TEXT SEGMENT »

Tagliatelle: The Ultimate Guide to Italy's Silky Ribbon Pasta

Tagliatelle is the silky, golden ribbon pasta from Bologna that drinks up sauce like nothing else. Here is how to cook it perfectly every time.
Why You'll Love This Recipe
- Silky, restaurant-style texture: The extra yolk gives the pasta a golden color and tender bite that feels special from the first forkful.
- Made from simple staples: Flour, eggs, salt, olive oil, and a little semolina are all you need for the pasta base.
- Flexible for any season: Pair it with ragu in winter, lemon butter in spring, tomatoes in summer, or mushrooms in fall.
- Great skill-builder: You will learn the core fresh pasta technique, from kneading to rolling to cutting clean ribbons.
- Perfect for entertaining: The nests can be made ahead, then cooked in minutes when guests arrive.
Tagliatelle is the kind of pasta that makes a weeknight dinner feel like a candlelit trattoria meal. Wide enough to hold a proper sauce, delicate enough to twirl gracefully, and golden from eggs, this ribbon pasta has a silky bite that feels special without being fussy.
This guide walks you through the whole process: what makes the pasta unique, how to mix and roll the dough, how to cook it to that perfect al dente texture, and which sauces flatter it best. If you have ever made fresh egg pasta dough and wondered how to turn it into something restaurant-worthy, this is the place to start.

We are keeping the base recipe classic and approachable: flour, eggs, salt, a little olive oil, and semolina for dusting. From there, you can dress the finished ribbons with a simple butter-parmesan emulsion, a long-simmered ragu, or bright seasonal vegetables.

PROVIDED MATERIAL »

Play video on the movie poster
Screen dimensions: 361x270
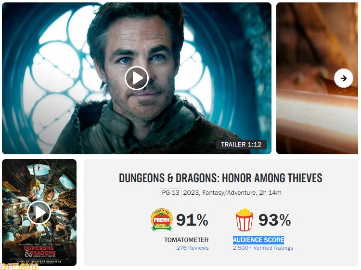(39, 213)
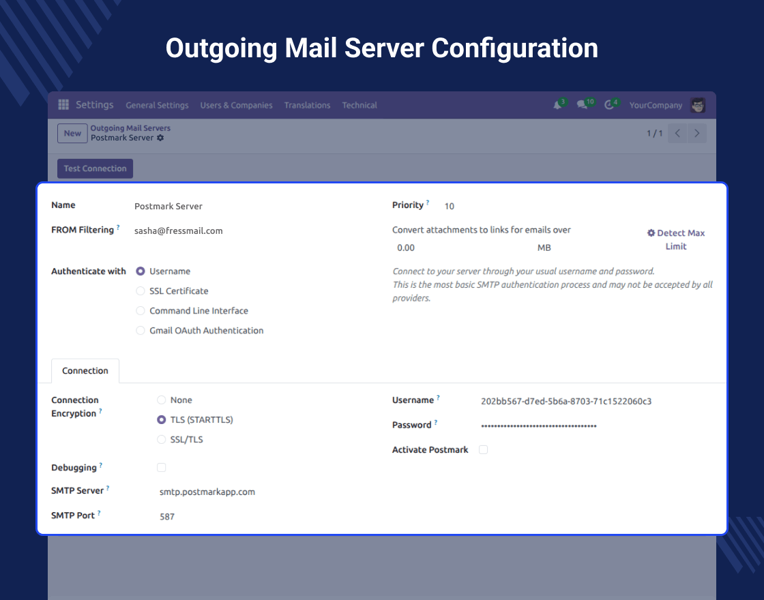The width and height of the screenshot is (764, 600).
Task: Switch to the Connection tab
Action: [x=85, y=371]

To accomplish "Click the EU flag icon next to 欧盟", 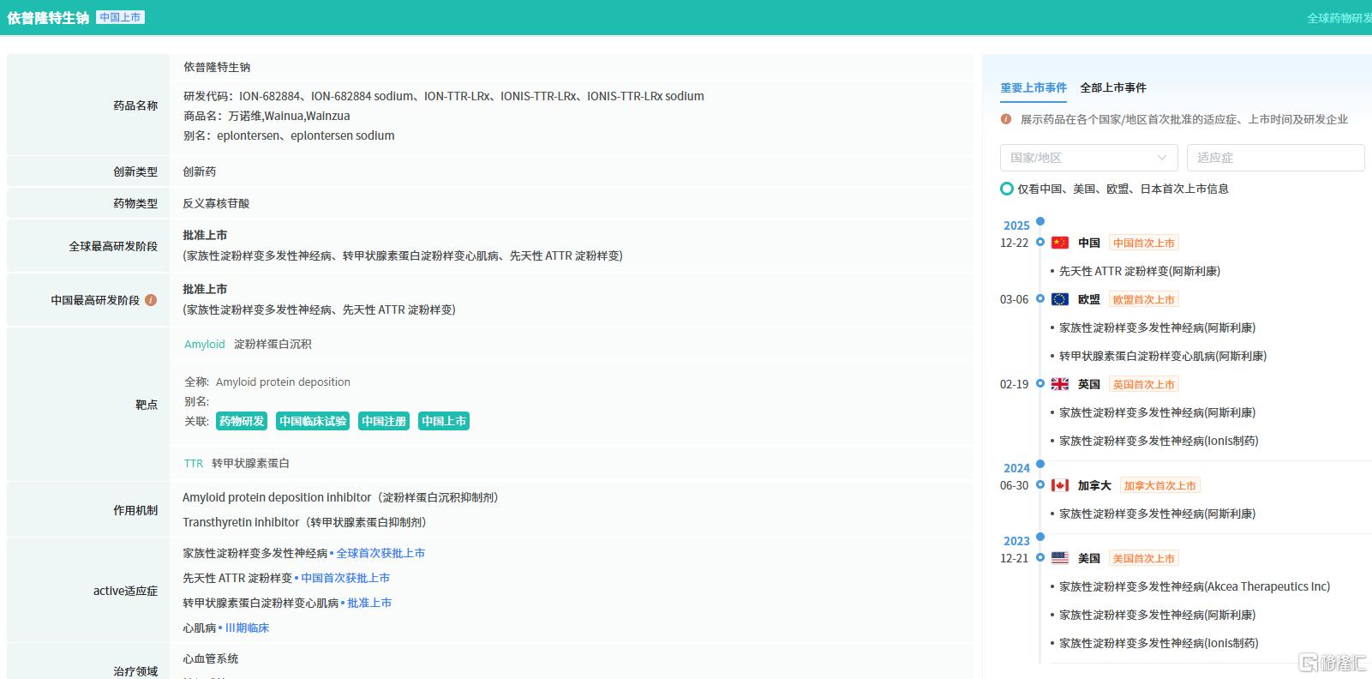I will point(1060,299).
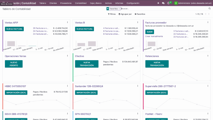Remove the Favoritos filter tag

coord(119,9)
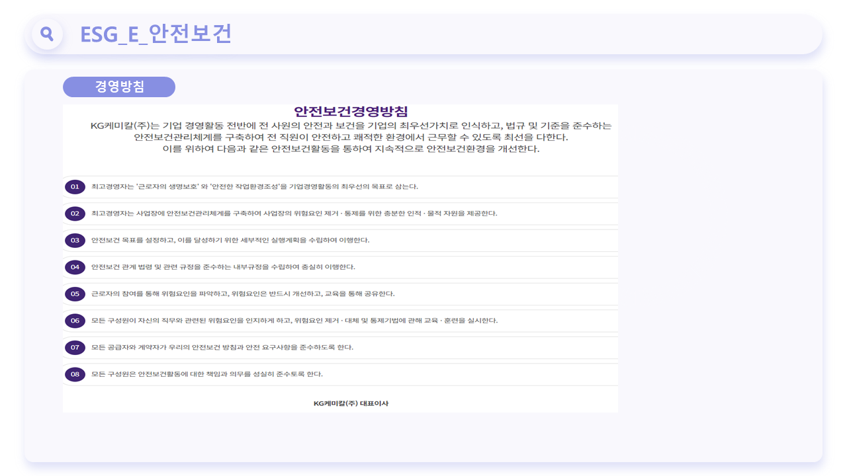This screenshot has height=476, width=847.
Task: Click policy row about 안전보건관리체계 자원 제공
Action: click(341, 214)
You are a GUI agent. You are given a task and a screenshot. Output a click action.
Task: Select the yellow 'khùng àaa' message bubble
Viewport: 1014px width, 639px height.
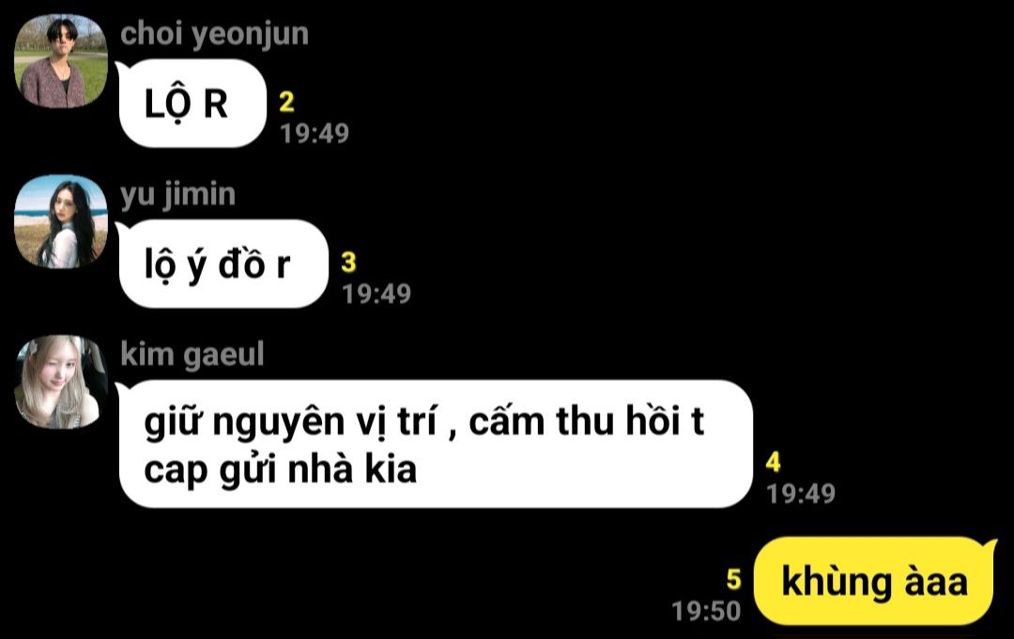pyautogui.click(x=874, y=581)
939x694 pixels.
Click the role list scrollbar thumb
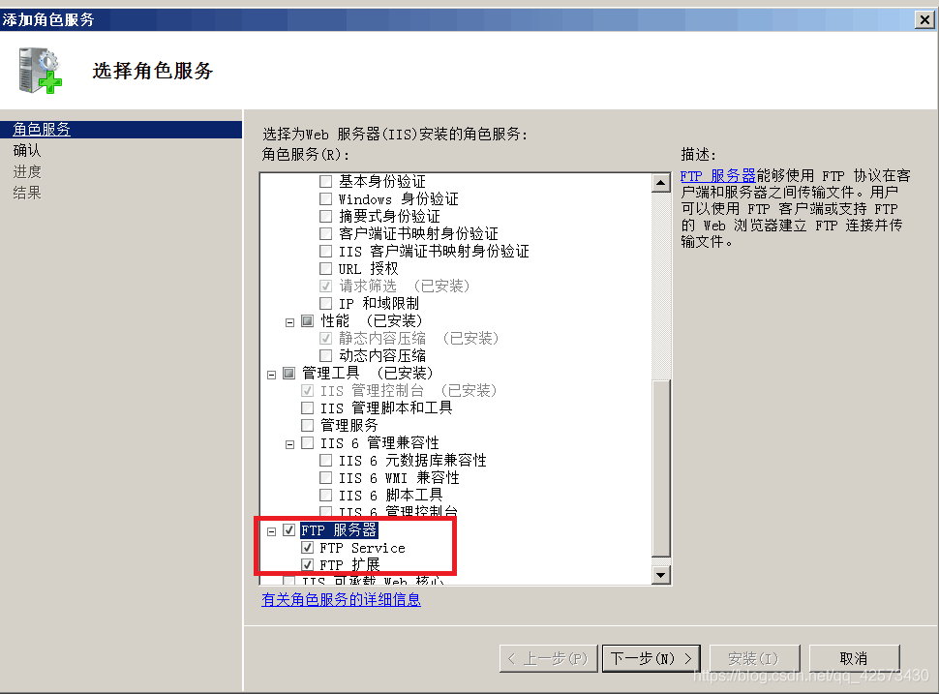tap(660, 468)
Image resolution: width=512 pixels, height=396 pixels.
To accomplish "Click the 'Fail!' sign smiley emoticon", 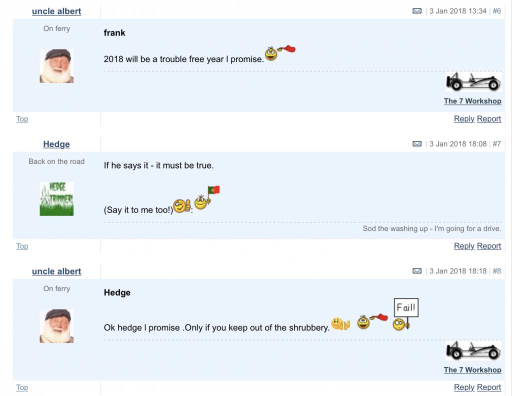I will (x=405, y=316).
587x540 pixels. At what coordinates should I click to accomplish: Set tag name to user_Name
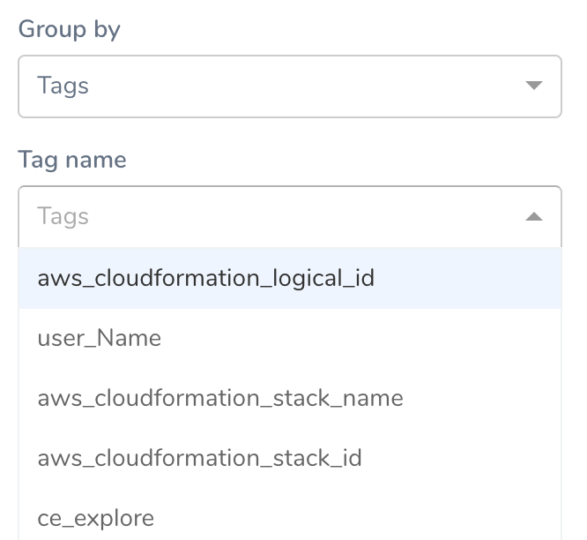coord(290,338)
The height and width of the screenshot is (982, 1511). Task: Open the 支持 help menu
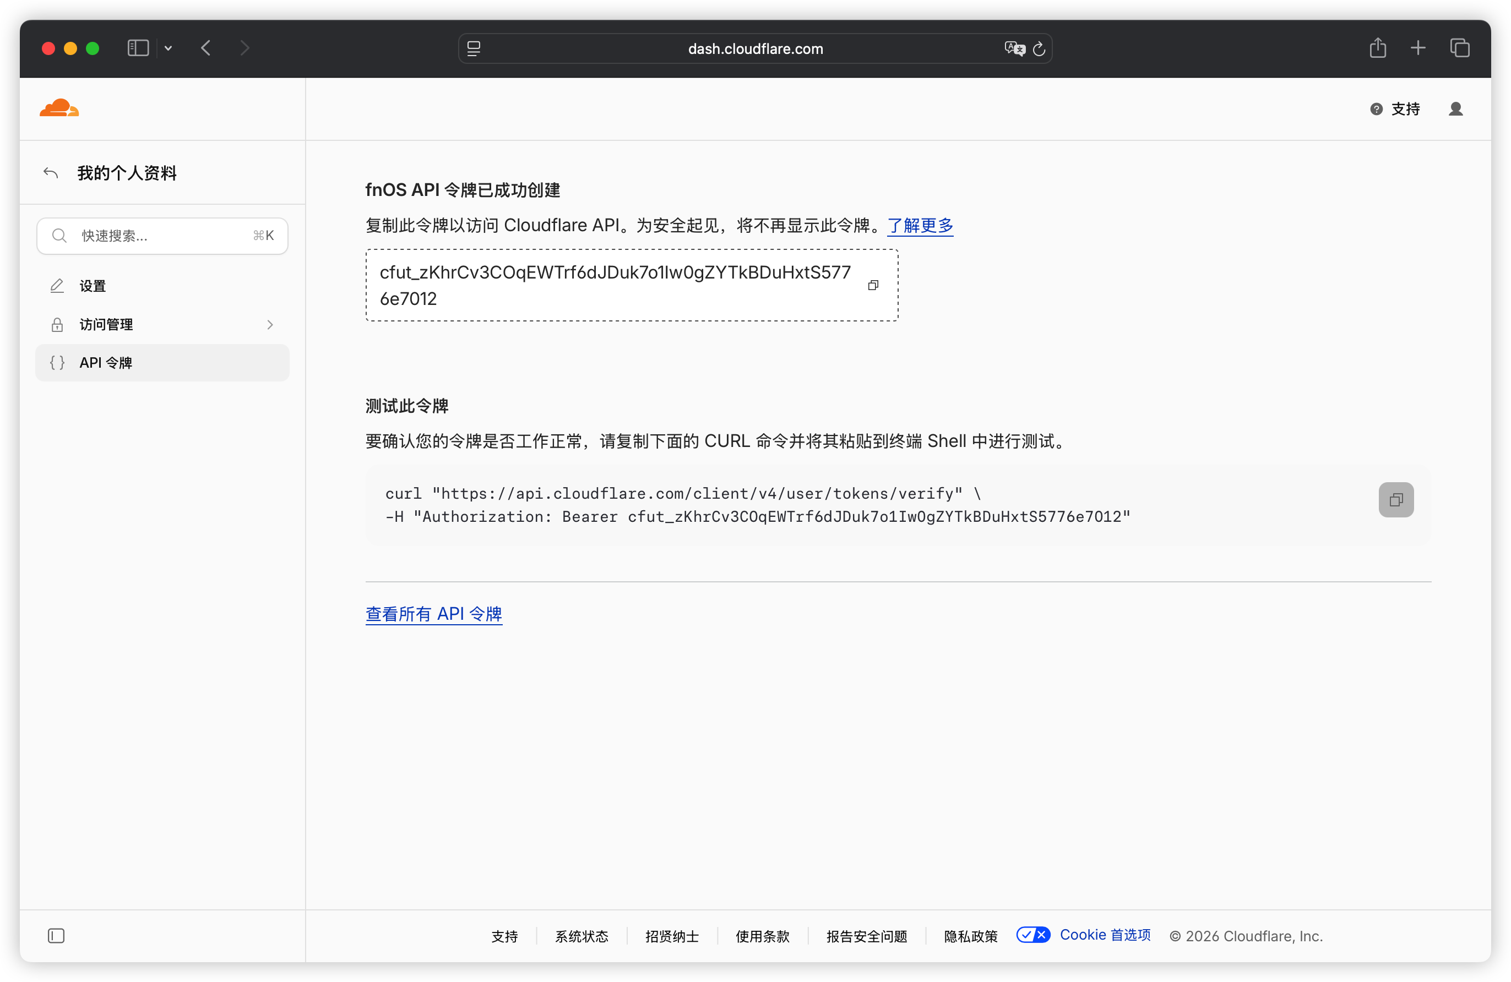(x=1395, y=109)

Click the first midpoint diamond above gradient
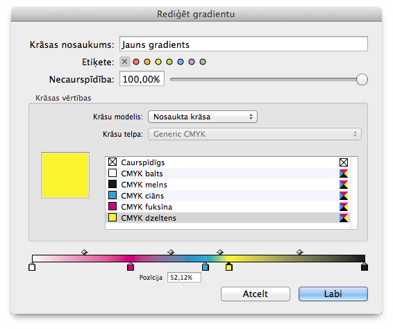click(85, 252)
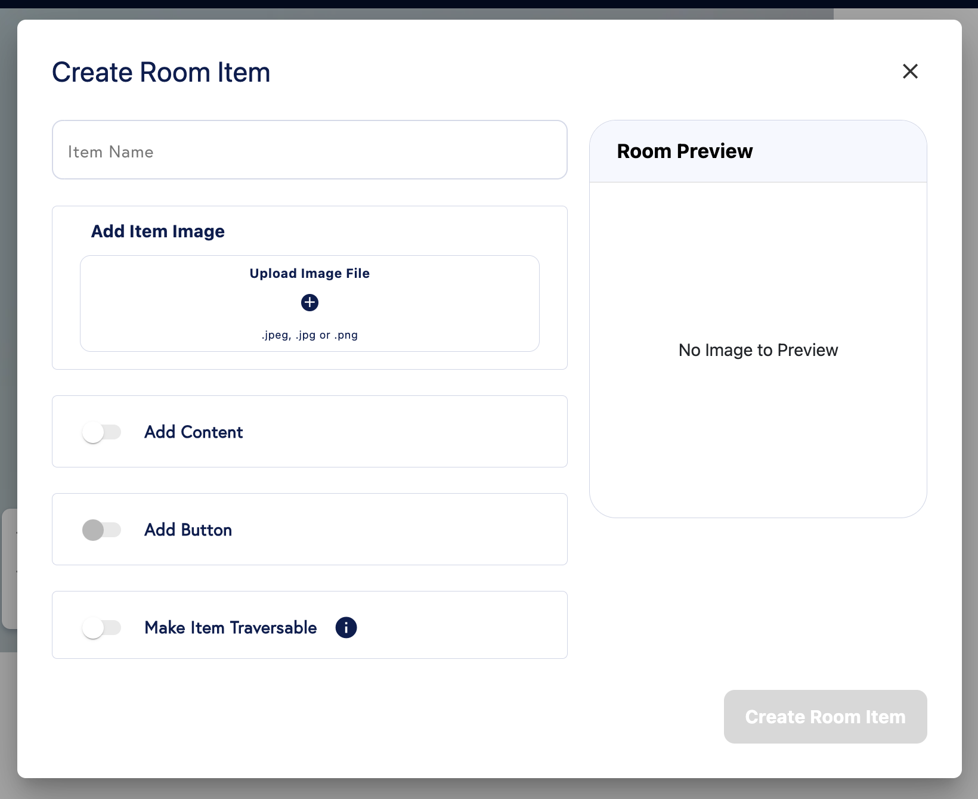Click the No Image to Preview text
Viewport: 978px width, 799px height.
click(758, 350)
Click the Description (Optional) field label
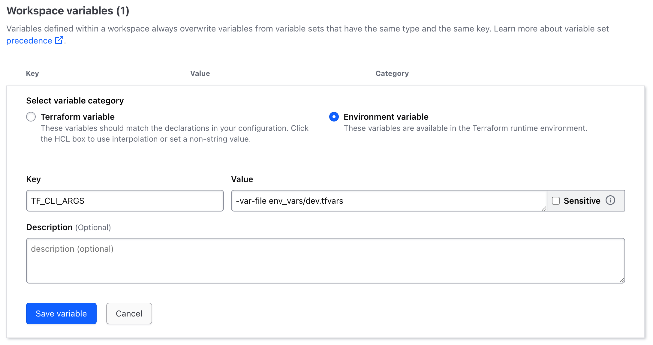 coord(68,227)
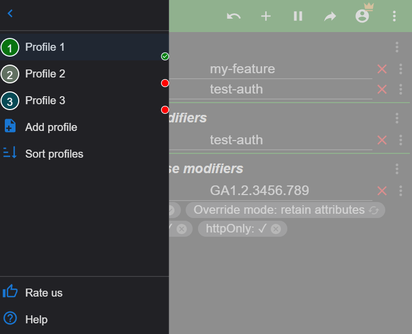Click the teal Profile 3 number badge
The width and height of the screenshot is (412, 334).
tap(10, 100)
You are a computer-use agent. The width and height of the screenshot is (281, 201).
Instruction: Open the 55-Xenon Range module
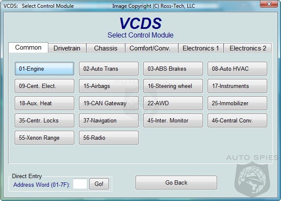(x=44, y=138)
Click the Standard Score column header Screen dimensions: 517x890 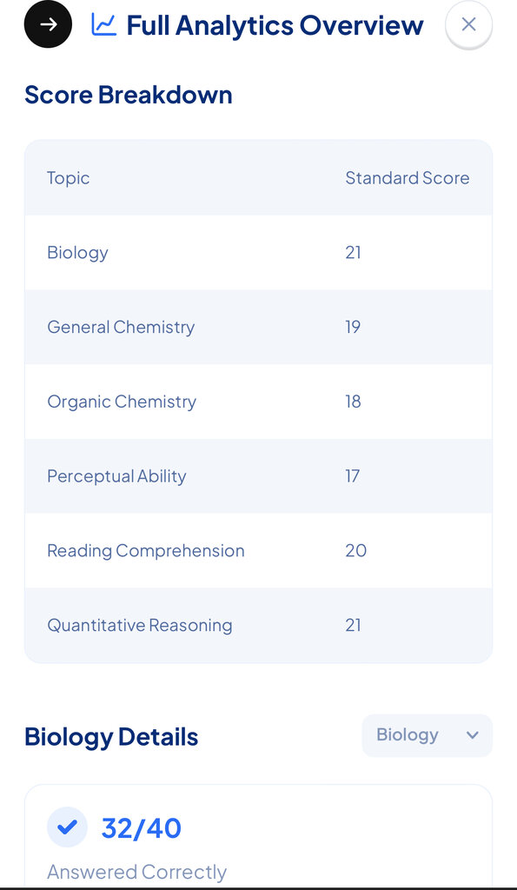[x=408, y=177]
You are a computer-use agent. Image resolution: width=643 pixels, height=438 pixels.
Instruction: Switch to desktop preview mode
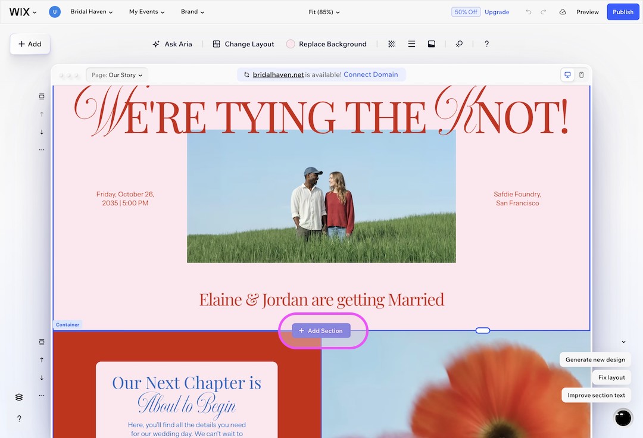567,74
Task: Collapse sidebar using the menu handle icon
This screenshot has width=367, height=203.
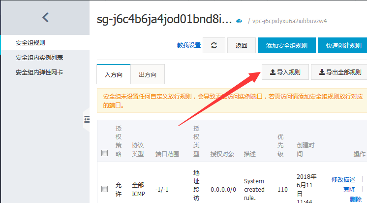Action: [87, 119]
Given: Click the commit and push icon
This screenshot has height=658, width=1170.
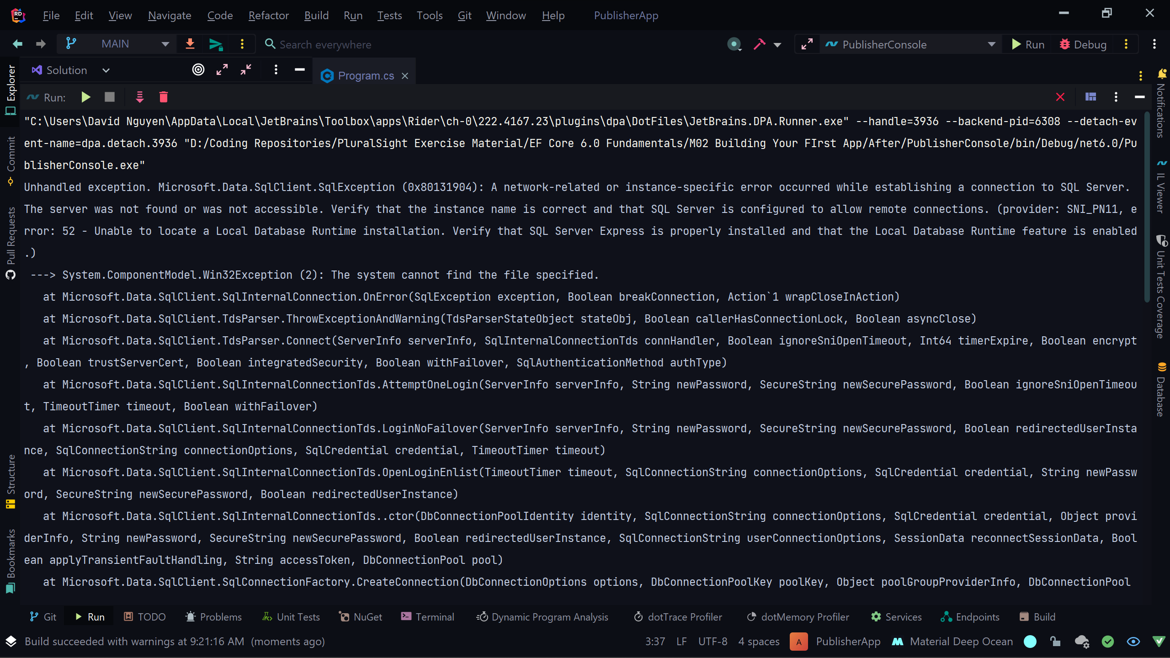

REQUESTS »
[a] Echo the tagliatelle guide from "Why You'll Love" up to and including "without being fussy.".
[b] Condense the paragraph of the tagliatelle guide that opens with "This guide walks you through the whole process" into a short bulleted list that keeps its main points.
[c] Summarize the tagliatelle guide in two sentences.

SOLVED PROBLEMS »
[a]
Why You'll Love This Recipe
- Silky, restaurant-style texture: The extra yolk gives the pasta a golden color and tender bite that feels special from the first forkful.
- Made from simple staples: Flour, eggs, salt, olive oil, and a little semolina are all you need for the pasta base.
- Flexible for any season: Pair it with ragu in winter, lemon butter in spring, tomatoes in summer, or mushrooms in fall.
- Great skill-builder: You will learn the core fresh pasta technique, from kneading to rolling to cutting clean ribbons.
- Perfect for entertaining: The nests can be made ahead, then cooked in minutes when guests arrive.
Tagliatelle is the kind of pasta that makes a weeknight dinner feel like a candlelit trattoria meal. Wide enough to hold a proper sauce, delicate enough to twirl gracefully, and golden from eggs, this ribbon pasta has a silky bite that feels special without being fussy.

[b]
- The guide covers the whole process: what makes the pasta unique, mixing and rolling the dough, cooking it al dente, and choosing the sauces that suit it best.
- It is the place to start for anyone who has made fresh egg pasta dough and wondered how to make it restaurant-worthy.

[c] Tagliatelle is a silky, golden ribbon pasta from Bologna, made from flour, eggs, salt, olive oil, and semolina, that can be paired with different sauces in every season and made ahead as nests. The guide explains how to mix, roll, and cook the dough to an al dente texture and suggests sauces such as a butter-parmesan emulsion, ragu, or seasonal vegetables.